Document excerpt:
__________

GreenEDGE riders (AAP Image/Kathy Watt)
Expert
12th March, 2012
16

The muttering about GreenEDGE’s form has started. Quietened temporarily by victory in the team time trial at Tirreno Adriatico, fans are nevertheless asking each other when Australia’s road team is going to win something serious.

Sure, Simon Gerrans nearly grabbed a stage win at Paris Nice, and Matt Goss wore the leader’s jersey at Tirreno Adriatico for a couple of days, but apart from those isolated successes the team has been travelling in virtual stealth mode since it left Australia in January.

GreenEDGE’s highest-placed finisher at Paris Nice was Michael Albasini in 37th place, 9:26 behind Team Sky’s Bradley Wiggins. Gerrans was 75th, over 26 minutes behind Wiggins.

__________

Record extracts:
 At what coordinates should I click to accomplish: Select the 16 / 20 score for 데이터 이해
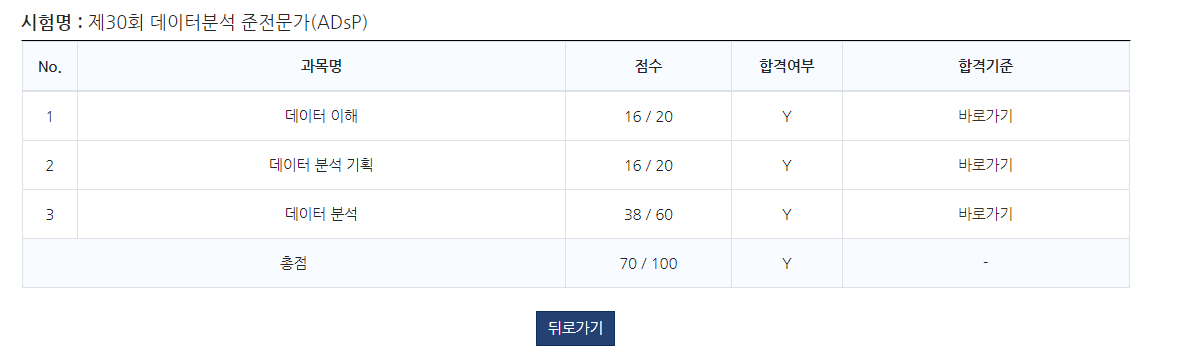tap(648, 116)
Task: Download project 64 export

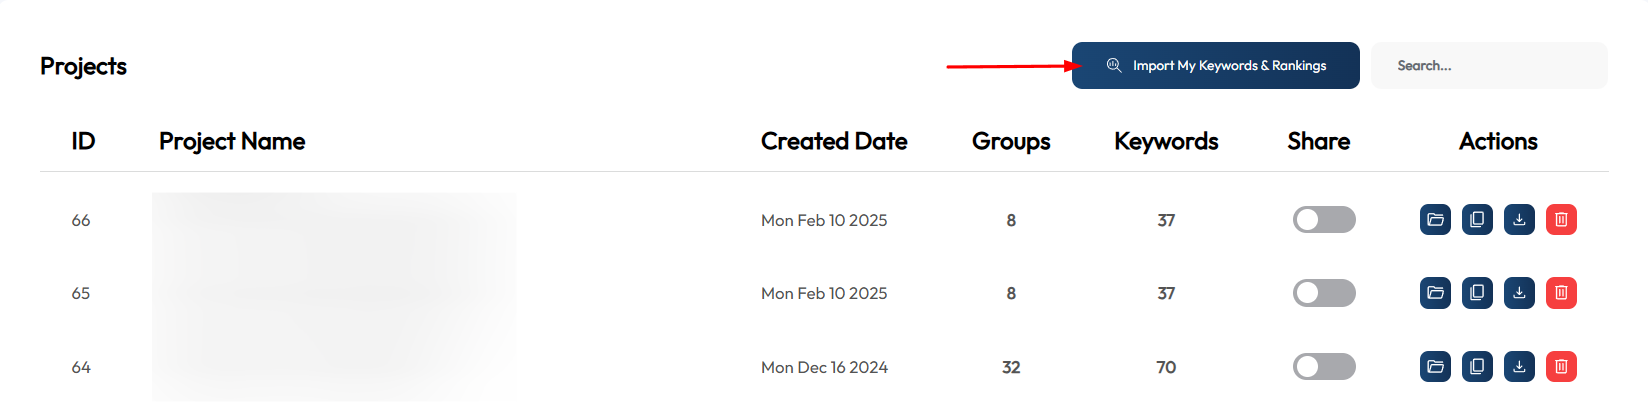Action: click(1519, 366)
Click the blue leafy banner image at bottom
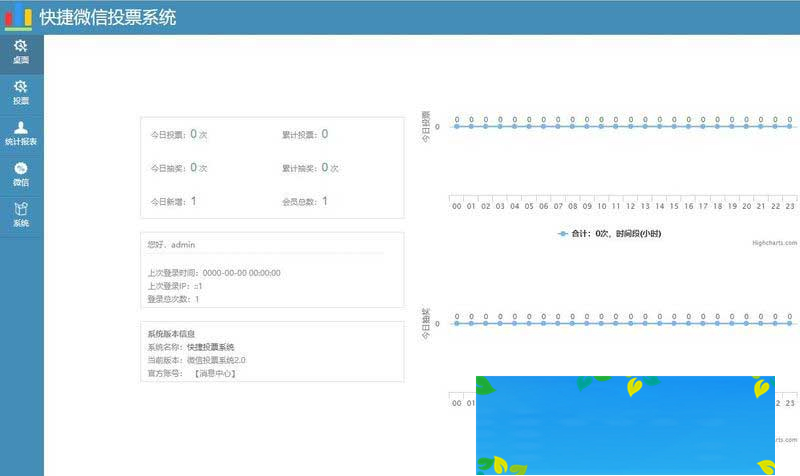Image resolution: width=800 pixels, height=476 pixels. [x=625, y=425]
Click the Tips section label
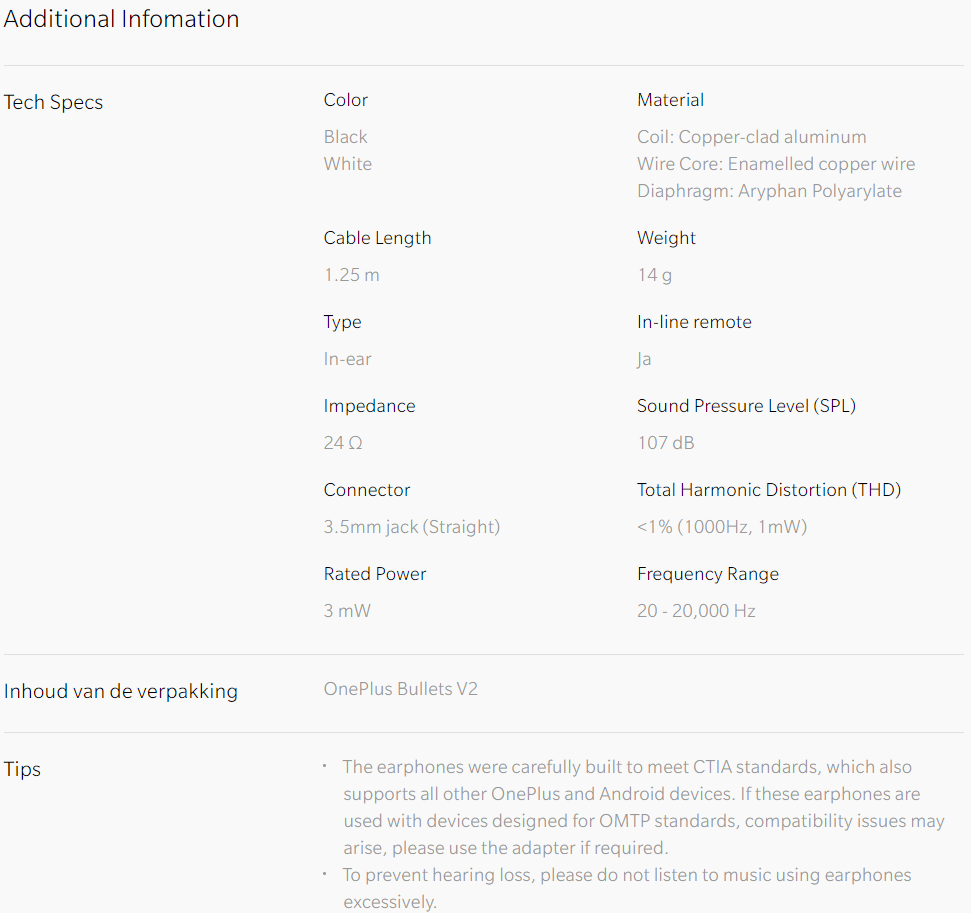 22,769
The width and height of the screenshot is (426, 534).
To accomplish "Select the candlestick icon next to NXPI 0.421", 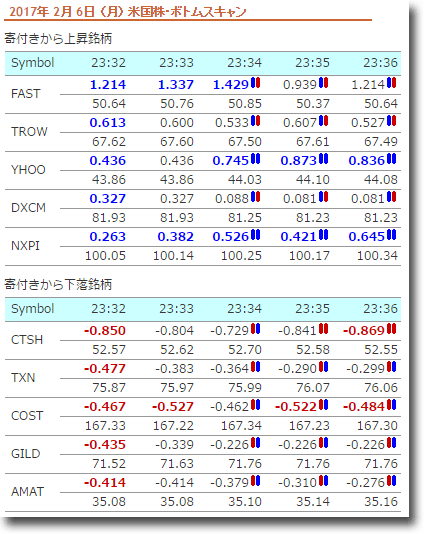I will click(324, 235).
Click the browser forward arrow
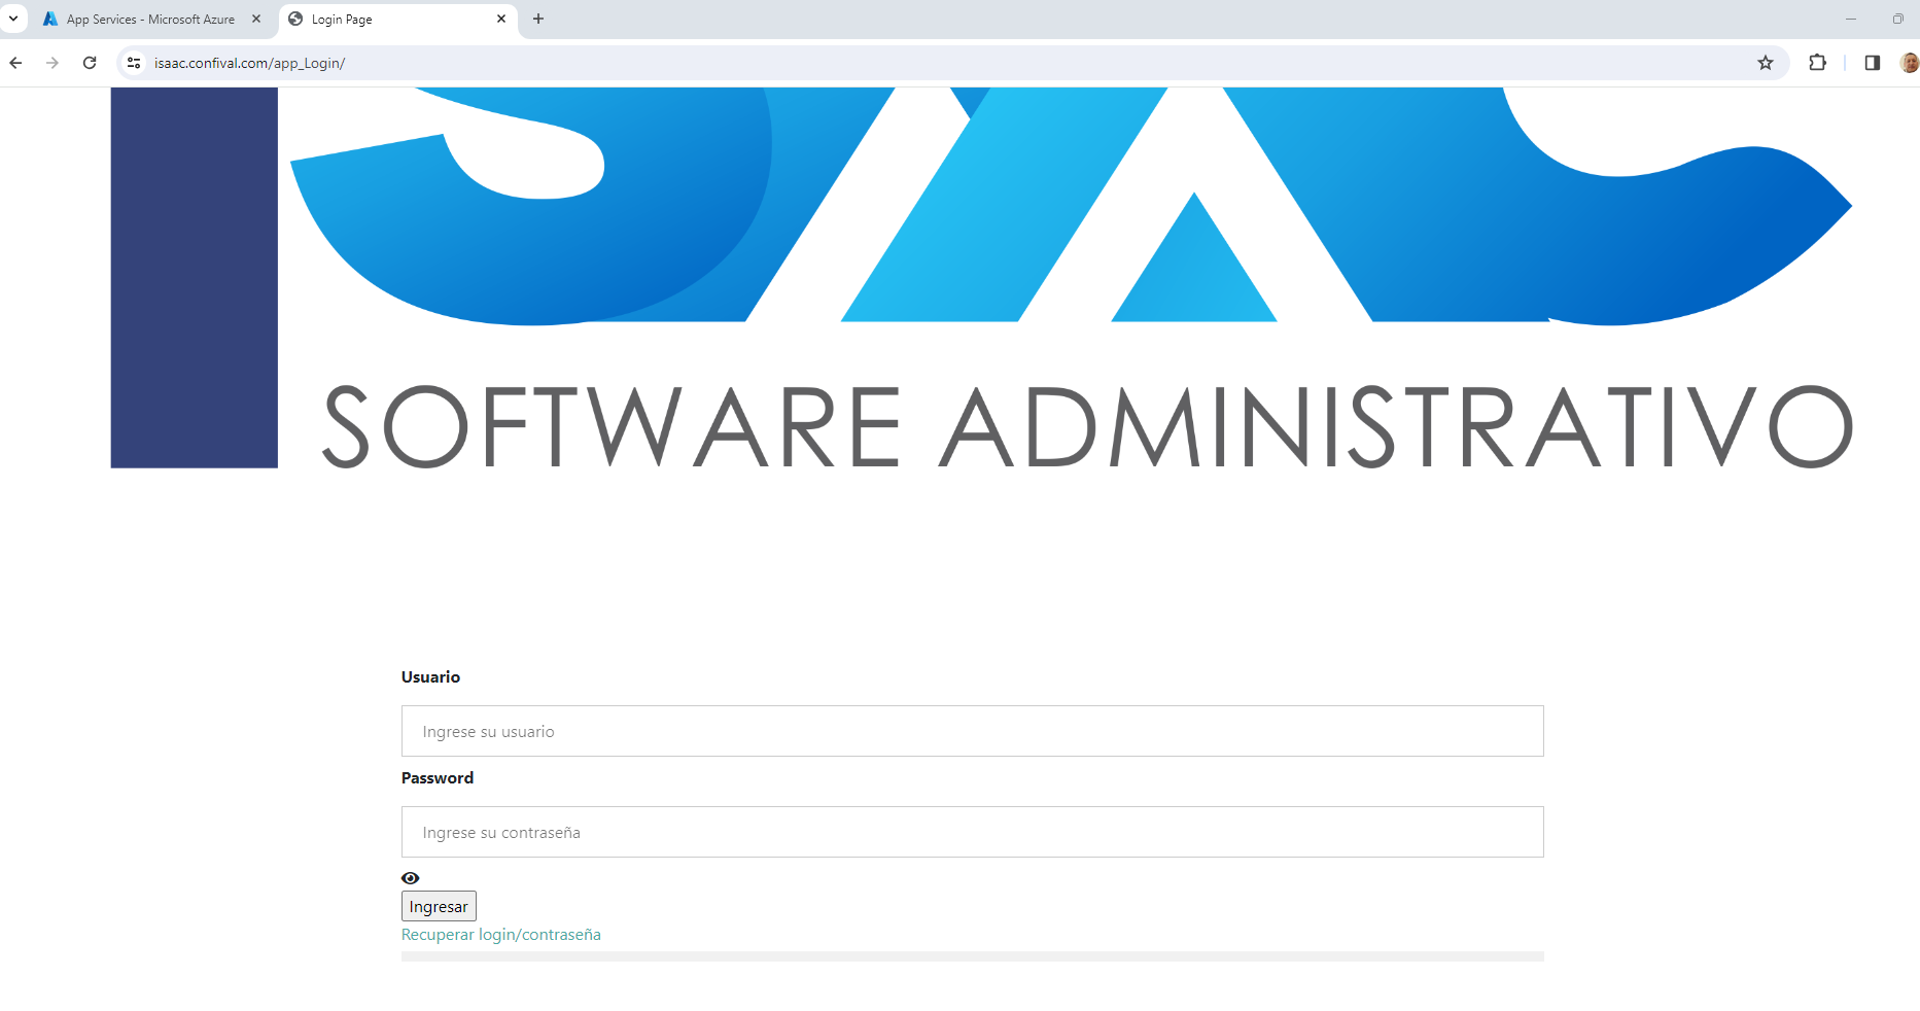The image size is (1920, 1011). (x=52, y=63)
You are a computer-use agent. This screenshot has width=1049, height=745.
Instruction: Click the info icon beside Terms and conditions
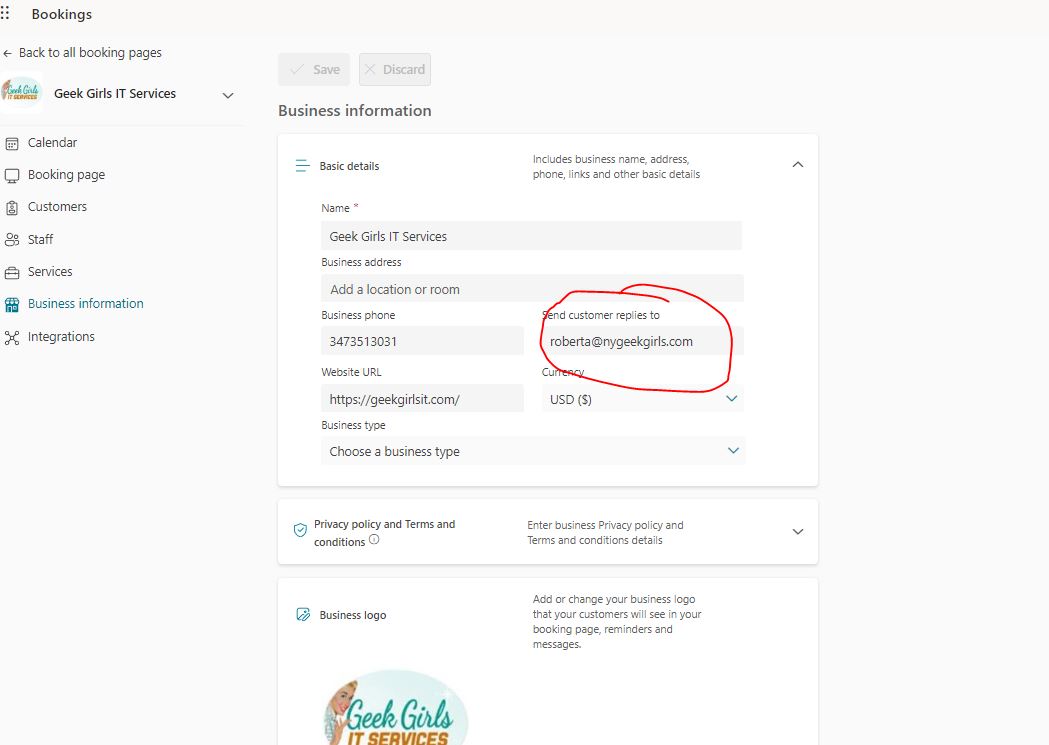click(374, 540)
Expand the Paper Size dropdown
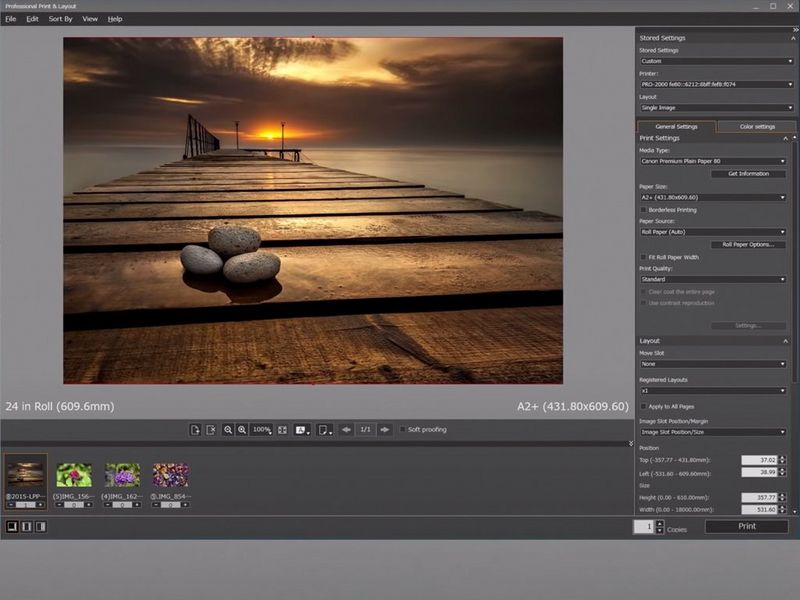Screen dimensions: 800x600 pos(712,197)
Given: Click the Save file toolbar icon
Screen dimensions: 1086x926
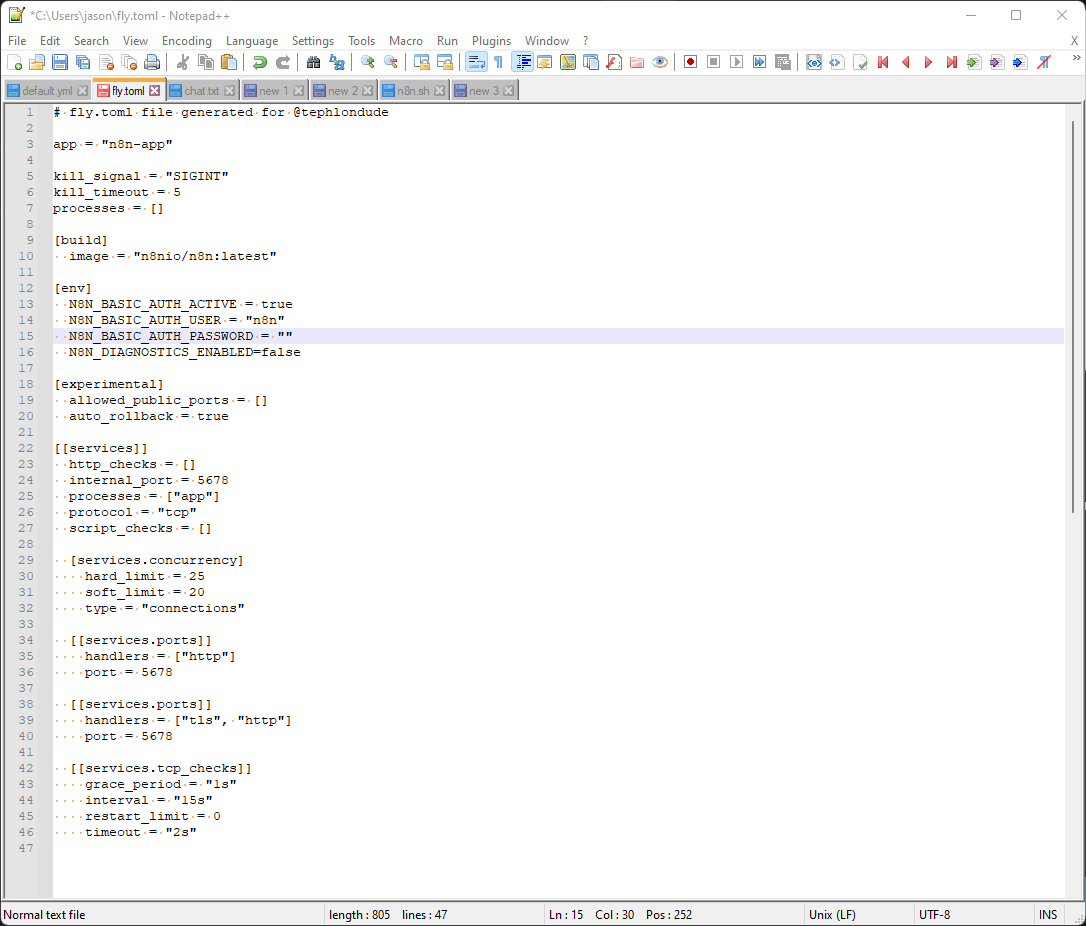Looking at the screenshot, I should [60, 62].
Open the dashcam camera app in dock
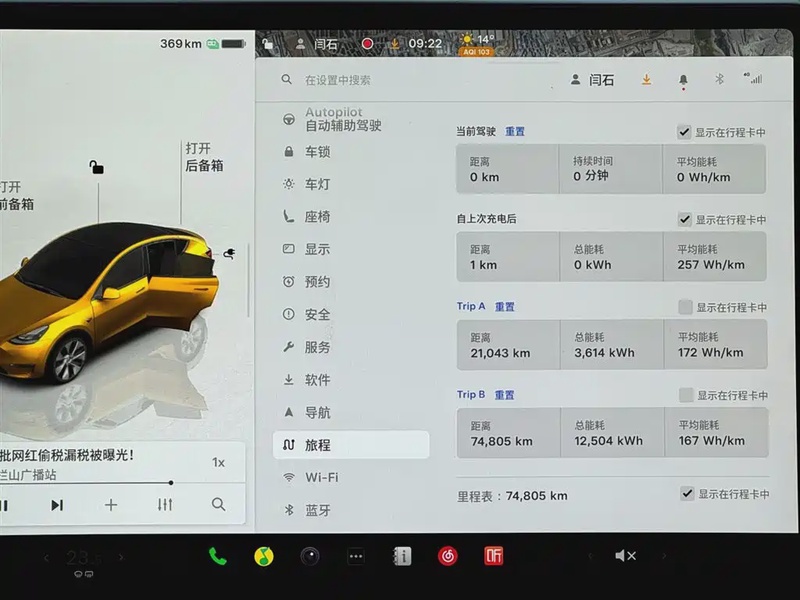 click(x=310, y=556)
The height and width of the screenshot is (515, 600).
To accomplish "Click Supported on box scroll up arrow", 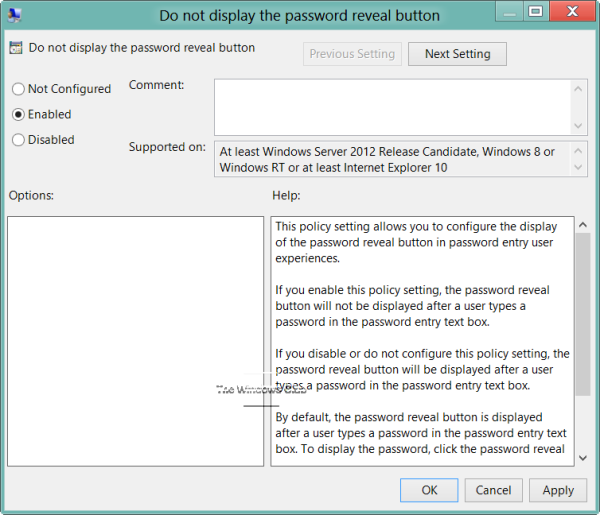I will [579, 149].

__________

What is asked:
a) Reproduce the full article on GreenEDGE's early-season form without any changes.
b) In the records, update the lines from the one with "You are a computer-use" up to and including the one with "Looking at the screenshot, I should [60, 62]." by replacing "Paper Size" with "Page Size" and keeping everything else the same. Return only those lines, and leave out the pictures.

Final results:
a)
GreenEDGE riders (AAP Image/Kathy Watt)
Expert
12th March, 2012
16

The muttering about GreenEDGE’s form has started. Quietened temporarily by victory in the team time trial at Tirreno Adriatico, fans are nevertheless asking each other when Australia’s road team is going to win something serious.

Sure, Simon Gerrans nearly grabbed a stage win at Paris Nice, and Matt Goss wore the leader’s jersey at Tirreno Adriatico for a couple of days, but apart from those isolated successes the team has been travelling in virtual stealth mode since it left Australia in January.

GreenEDGE’s highest-placed finisher at Paris Nice was Michael Albasini in 37th place, 9:26 behind Team Sky’s Bradley Wiggins. Gerrans was 75th, over 26 minutes behind Wiggins.

b)
You are a computer-use agent. This screenshot has width=1049, height=745.
Instruction: Click the info icon beside Terms and conditions
click(374, 540)
Expand the Page Size dropdown
Screen dimensions: 800x600 pos(712,197)
Given: Click the Save file toolbar icon
Screen dimensions: 1086x926
Looking at the screenshot, I should [60, 62].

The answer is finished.